%%
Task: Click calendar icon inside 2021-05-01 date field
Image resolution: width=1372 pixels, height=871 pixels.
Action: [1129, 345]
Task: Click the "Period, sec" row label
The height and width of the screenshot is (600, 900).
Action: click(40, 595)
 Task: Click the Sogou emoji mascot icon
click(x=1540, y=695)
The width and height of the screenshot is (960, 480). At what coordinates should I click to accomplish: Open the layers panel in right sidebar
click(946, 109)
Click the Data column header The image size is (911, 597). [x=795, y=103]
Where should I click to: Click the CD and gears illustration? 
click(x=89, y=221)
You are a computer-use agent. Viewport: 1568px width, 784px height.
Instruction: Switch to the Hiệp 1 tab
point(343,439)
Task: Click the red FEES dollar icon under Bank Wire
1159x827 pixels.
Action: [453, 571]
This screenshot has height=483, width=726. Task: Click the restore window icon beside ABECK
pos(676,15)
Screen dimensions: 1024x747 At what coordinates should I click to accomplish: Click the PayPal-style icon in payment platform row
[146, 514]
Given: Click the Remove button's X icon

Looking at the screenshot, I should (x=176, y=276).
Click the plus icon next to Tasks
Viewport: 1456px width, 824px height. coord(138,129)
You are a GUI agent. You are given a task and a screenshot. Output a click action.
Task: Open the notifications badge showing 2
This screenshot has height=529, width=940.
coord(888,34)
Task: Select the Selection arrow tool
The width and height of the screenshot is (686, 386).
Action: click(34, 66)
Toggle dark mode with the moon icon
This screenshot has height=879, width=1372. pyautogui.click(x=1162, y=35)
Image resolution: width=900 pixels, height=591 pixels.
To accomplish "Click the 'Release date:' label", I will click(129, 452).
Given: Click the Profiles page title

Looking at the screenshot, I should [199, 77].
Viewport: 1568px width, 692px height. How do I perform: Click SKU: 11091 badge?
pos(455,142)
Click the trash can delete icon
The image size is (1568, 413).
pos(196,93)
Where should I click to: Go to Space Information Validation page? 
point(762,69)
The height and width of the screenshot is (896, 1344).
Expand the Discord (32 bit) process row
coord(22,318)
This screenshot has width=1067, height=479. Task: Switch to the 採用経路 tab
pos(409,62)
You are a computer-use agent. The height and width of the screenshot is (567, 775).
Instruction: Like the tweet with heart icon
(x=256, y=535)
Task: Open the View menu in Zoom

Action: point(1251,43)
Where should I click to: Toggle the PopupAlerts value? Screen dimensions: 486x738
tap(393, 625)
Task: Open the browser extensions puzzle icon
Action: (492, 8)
%%
Exercise requirements
Every word of the data above should be given again, exactly as it stands.

Exercise result
Task: Click calendar icon inside 2021-05-01 date field
Image resolution: width=1372 pixels, height=871 pixels.
Action: [1129, 345]
Task: Click the "Period, sec" row label
The height and width of the screenshot is (600, 900).
Action: click(40, 595)
 Task: Click the Sogou emoji mascot icon
click(x=1540, y=695)
The width and height of the screenshot is (960, 480). At what coordinates should I click to accomplish: Open the layers panel in right sidebar
click(946, 109)
Click the Data column header The image size is (911, 597). [x=795, y=103]
Where should I click to: Click the CD and gears illustration? 
click(x=89, y=221)
You are a computer-use agent. Viewport: 1568px width, 784px height.
Instruction: Switch to the Hiệp 1 tab
point(343,439)
Task: Click the red FEES dollar icon under Bank Wire
1159x827 pixels.
Action: [453, 571]
This screenshot has height=483, width=726. Task: Click the restore window icon beside ABECK
pos(676,15)
Screen dimensions: 1024x747 At what coordinates should I click to accomplish: Click the PayPal-style icon in payment platform row
[146, 514]
Given: Click the Remove button's X icon

Looking at the screenshot, I should (x=176, y=276).
Click the plus icon next to Tasks
Viewport: 1456px width, 824px height. coord(138,129)
You are a GUI agent. You are given a task and a screenshot. Output a click action.
Task: Open the notifications badge showing 2
This screenshot has height=529, width=940.
coord(888,34)
Task: Select the Selection arrow tool
The width and height of the screenshot is (686, 386).
Action: click(34, 66)
Toggle dark mode with the moon icon
This screenshot has height=879, width=1372. pyautogui.click(x=1162, y=35)
Image resolution: width=900 pixels, height=591 pixels.
To accomplish "Click the 'Release date:' label", I will click(129, 452).
Given: Click the Profiles page title

Looking at the screenshot, I should [199, 77].
Viewport: 1568px width, 692px height. How do I perform: Click SKU: 11091 badge?
pos(455,142)
Click the trash can delete icon
The image size is (1568, 413).
pos(196,93)
Where should I click to: Go to Space Information Validation page? 
point(762,69)
The height and width of the screenshot is (896, 1344).
Expand the Discord (32 bit) process row
coord(22,318)
This screenshot has width=1067, height=479. Task: Switch to the 採用経路 tab
pos(409,62)
You are a computer-use agent. The height and width of the screenshot is (567, 775).
Instruction: Like the tweet with heart icon
(x=256, y=535)
Task: Open the View menu in Zoom

Action: point(1251,43)
Where should I click to: Toggle the PopupAlerts value? Screen dimensions: 486x738
tap(393, 625)
Task: Open the browser extensions puzzle icon
Action: (492, 8)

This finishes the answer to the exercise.